---------- Sayfa alıntısı
III. İLK DERECE MAHKEMESİ KARARI

İlk Derece Mahkemesinin yukarıda tarih ve sayısı belirtilen kararıyla; davalı şirketin özel hukuk tüzel kişisi olup elinde bulunması gereken ve alacağını ispatlar kayıt ve belgeleri yazı yazılmasına gerek bulunmadan sunması gerektiği, bu sebeple 6100 sayılı Hukuk Muhakemeleri Kanunu'nun (6100 sayılı Kanun) 195 nci maddesinin uygulanma imkanının olmadığı, davalı şirkete ve vekiline verilen kesin süreye rağmen davaya ve takibe konu kaçak kullanıma ait tutanak ve belgelerin sunulmadığı, ispat külfeti üzerinde olan davalı şirkete usulüne uygun delil bildirme ve sunma süreleri tanınmış olmasına rağmen dava konusu tahakkukların, yine yönetmelik hükümleri uyarınca usulüne uygun bir borç tahakkukuna dayandığının ispat edilemediği, davaya konu icra dosyasında kaçak tutanaklarının yer almadığı, davalı şirketin yaptığı takiplerde haksız ise de kötü niyetli olduğunun ispat edilemediği gerekçesiyle; davanın kabulü ile davacı hakkında tanzim edilen tarımsal aboneliğe ilişkin davalı şirketin alacaklı olduğu asıl alacak ve gecikme bedeli toplamından oluşan 36.025,29 TL, 51.785,87 TL, 55.031,56 TL, 35.884,41 TL, 73.652,52 TL, 121.097,10 TL miktarlı icra dosyalarından davacının davalı şirkete borçlu olmadığının tespitine karar verilmiştir.

IV. İSTİNAF

A. İstinaf Yoluna Başvuranlar

İlk Derece Mahkemesinin yukarıda belirtilen kararına karşı süresi içinde davalı vekili istinaf başvurusunda bulunmuştur.
--------------------
---------- Sağlanan materyal
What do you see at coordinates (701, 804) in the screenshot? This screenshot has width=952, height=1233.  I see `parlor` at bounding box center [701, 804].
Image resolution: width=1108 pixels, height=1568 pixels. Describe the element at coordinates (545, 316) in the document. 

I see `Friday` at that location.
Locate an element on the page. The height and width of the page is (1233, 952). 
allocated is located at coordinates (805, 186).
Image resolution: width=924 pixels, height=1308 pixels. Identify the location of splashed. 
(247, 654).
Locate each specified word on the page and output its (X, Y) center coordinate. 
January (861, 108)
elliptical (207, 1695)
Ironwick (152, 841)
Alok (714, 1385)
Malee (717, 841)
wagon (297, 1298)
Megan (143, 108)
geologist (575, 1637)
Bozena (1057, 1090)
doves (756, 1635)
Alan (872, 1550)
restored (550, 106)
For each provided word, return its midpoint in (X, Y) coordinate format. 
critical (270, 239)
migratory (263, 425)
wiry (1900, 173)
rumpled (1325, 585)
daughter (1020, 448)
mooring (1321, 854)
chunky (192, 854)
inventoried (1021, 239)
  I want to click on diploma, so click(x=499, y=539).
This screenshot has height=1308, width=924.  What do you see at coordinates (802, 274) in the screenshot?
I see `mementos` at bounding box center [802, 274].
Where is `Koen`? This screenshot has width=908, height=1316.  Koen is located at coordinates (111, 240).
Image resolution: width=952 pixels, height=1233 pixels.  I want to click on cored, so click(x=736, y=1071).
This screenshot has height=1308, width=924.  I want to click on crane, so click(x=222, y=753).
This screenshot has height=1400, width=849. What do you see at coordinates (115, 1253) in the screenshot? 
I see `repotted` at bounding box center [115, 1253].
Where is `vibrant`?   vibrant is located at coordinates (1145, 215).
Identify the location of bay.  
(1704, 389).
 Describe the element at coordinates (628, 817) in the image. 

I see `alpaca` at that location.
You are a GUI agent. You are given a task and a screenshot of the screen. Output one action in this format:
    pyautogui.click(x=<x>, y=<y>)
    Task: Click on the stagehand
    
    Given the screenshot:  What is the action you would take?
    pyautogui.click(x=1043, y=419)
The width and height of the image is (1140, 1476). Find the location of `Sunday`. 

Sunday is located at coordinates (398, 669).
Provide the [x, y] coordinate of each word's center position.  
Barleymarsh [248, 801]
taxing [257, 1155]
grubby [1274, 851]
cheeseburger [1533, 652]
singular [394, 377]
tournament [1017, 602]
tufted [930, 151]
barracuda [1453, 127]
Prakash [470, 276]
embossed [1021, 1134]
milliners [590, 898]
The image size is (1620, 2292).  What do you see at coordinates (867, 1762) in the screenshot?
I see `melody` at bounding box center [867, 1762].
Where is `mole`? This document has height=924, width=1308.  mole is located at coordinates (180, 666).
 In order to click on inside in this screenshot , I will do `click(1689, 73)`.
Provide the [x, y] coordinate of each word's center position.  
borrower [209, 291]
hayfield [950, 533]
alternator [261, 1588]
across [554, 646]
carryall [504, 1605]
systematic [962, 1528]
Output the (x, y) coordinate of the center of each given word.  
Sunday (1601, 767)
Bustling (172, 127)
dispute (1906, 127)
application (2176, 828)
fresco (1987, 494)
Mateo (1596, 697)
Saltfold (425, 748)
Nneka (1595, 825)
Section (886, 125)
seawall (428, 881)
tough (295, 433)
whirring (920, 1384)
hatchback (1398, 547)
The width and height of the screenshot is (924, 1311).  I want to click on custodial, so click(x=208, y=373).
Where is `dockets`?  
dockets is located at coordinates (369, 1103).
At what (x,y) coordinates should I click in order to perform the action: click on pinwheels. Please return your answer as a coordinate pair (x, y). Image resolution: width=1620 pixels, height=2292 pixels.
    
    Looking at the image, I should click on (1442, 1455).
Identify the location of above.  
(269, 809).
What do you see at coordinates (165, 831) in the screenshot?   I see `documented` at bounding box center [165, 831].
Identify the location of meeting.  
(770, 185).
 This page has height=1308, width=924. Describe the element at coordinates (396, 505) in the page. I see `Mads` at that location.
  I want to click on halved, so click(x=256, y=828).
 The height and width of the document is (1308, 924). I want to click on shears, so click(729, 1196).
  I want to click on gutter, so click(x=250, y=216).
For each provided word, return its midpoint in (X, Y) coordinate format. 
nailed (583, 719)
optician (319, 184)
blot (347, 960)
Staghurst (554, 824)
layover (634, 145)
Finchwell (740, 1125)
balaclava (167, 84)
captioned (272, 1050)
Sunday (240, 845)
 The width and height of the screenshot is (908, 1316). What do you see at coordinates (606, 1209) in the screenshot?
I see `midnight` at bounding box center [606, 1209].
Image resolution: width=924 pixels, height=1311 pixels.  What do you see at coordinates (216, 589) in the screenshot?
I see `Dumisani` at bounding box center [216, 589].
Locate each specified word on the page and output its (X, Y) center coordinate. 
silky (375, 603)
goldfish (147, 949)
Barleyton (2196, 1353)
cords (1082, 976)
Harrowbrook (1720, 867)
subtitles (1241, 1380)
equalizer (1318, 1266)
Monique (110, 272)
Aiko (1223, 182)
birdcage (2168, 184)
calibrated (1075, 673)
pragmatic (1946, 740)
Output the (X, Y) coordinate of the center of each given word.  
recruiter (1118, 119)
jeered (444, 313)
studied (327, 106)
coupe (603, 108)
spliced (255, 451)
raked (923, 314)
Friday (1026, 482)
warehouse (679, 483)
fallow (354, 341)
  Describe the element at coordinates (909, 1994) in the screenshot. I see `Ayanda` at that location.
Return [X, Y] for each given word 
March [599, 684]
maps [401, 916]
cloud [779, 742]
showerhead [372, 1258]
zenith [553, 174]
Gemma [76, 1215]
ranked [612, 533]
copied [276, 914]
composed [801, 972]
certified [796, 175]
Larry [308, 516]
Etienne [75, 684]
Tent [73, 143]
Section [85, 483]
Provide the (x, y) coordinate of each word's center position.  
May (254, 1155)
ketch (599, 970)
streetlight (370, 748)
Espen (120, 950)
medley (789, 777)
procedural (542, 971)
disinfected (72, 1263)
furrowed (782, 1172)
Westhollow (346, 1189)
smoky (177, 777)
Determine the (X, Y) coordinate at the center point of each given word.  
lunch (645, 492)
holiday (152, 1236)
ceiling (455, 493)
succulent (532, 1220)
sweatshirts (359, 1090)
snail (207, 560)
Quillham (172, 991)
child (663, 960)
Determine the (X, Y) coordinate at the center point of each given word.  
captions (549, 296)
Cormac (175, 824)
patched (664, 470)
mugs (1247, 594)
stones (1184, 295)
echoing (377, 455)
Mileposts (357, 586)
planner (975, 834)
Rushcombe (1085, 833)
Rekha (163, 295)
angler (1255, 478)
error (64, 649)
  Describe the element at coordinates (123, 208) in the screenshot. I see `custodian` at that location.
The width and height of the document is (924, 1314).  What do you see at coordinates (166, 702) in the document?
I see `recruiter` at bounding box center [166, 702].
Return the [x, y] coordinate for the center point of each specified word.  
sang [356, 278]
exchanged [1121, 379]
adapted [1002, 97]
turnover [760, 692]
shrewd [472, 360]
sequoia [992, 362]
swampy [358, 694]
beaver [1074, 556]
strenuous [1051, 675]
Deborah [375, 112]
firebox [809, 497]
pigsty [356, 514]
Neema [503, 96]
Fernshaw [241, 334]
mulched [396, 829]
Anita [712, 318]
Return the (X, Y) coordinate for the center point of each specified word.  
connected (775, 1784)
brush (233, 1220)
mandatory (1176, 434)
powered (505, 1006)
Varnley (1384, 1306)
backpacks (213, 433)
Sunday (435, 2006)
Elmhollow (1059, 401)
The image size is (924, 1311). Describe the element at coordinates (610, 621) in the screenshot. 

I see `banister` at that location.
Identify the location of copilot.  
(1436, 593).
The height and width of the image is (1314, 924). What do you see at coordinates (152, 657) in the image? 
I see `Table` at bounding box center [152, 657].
--------------------
§ Kısa görev: Sayfa alıntısında "IV. İSTİNAF" sözcükleriyle başlayıp "istinaf başvurusunda bulunmuştur." sözcükleriyle biten bölümü hiçbir değişiklik yapmadan çıkarın. Bu materyal başka bir kaynaktan alınmıştır.

§ Tamamlanmış yanıt:
IV. İSTİNAF

A. İstinaf Yoluna Başvuranlar

İlk Derece Mahkemesinin yukarıda belirtilen kararına karşı süresi içinde davalı vekili istinaf başvurusunda bulunmuştur.